The richest already pay the most and the system, whilst not perfect, is progressive. If you earn under £11,000 you pay nothing, up to £43,000 is 20%, £43k to £150k is 40% and over £150k is 45% – that is progression and progressive. If they had said something about ensuring that taxes are scaled in line with how much earn then fair enough . But to say that the rich don’t pay the most is a barefaced lie. So pop goes those two policies.

“Making education the priority for government spending.”


“Drive economic prosperity through a investment in green technology.”

So priority for education spending seems to make sense.

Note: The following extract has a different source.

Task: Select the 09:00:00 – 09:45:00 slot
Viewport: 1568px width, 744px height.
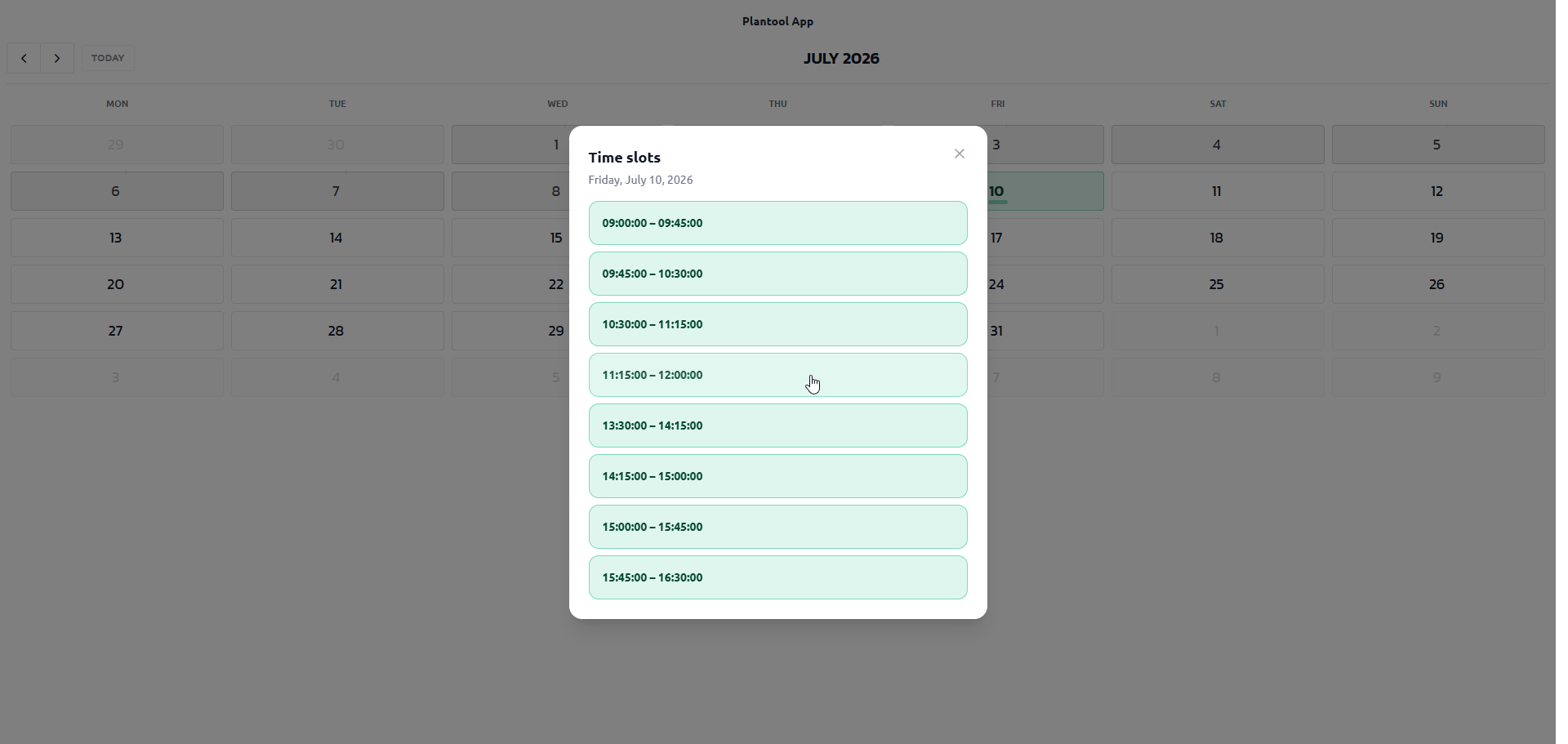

That is until one realises that having a bunch of academics and lecturers as your backers means that this is more about self serving and protecting their own jobs and income rather than improving lives. And, despite these backers being so well educated themselves they cannot even work out that before a word that starts with a vowel, you need ‘an’, not ‘a’. How can you have a movement to change British politics led by educators when they can’t even spell their one sentence policies correctly?

“A reformed NHS which is paid for from taxation and free at the point of use.”


“Promoting competition and dismantling monopolies.”

One of the largest monopolies on earth is the NHS. It spends more than £100billion and dwarfs spending by any other health provider by a country mile. So will this monopoly be dismantled if this movement took over the UK and health competition promoted? You know very well what the answer to that is.

“Using of the new technologies to drive a revolution aimed at increasing efficiency, improving delivery and enhancing transparency in the public sector.”

And these two

“Protecting privacy and human rights in a digital age.”

“Adopting the principle that every citizen’s data is part of their personal property and can only be exploited by others with their consent.”

Anyone who understands technology and the digital era knows that for it to succeed it needs data – lots and lots and lots of data to feed the algorithms – and the more private and personal that data is the more chance it has in delivering improvements. Make the data private and you cannot have the improvements in the public sector. You can’t have it both ways.

“Taking the big money out of politics.”

This is simply disingenuous. It implies that the UK is a political system awash with cash. Sure there are large donors to parties but compared to other countries, these donations and the overall contributions are piffling. And on top of that, spending is 63% lower in real terms in the 2015 election than it was in the 2005 one. The big money is out of politics already.

“Electoral reform to ensure every vote counts.”

I love the idea of proportional representation. But we had this referendum a while back. Lots of people didn’t care, and most of the rest voted resoundingly against it. It wasn’t a 48%-52% result and the win based on a tissue of lies. This was a fair contest which lost by an overwhelming margin of 68%-32%. Get over this. It is a lost cause. Move on.

There are more. Lots more. Yet I don’t disagree that there needs to be some sort of movement towards a different approach, different ideology and different style of political delivery. But these people, this website and those  policies are just helping to consign progressive inspirational politics to the bin of history and, to answer the question, won’t change Britain or British politics. When this is what centrist politics now looks like it is no wonder the extremes are appearing more attractive to the traditional voter.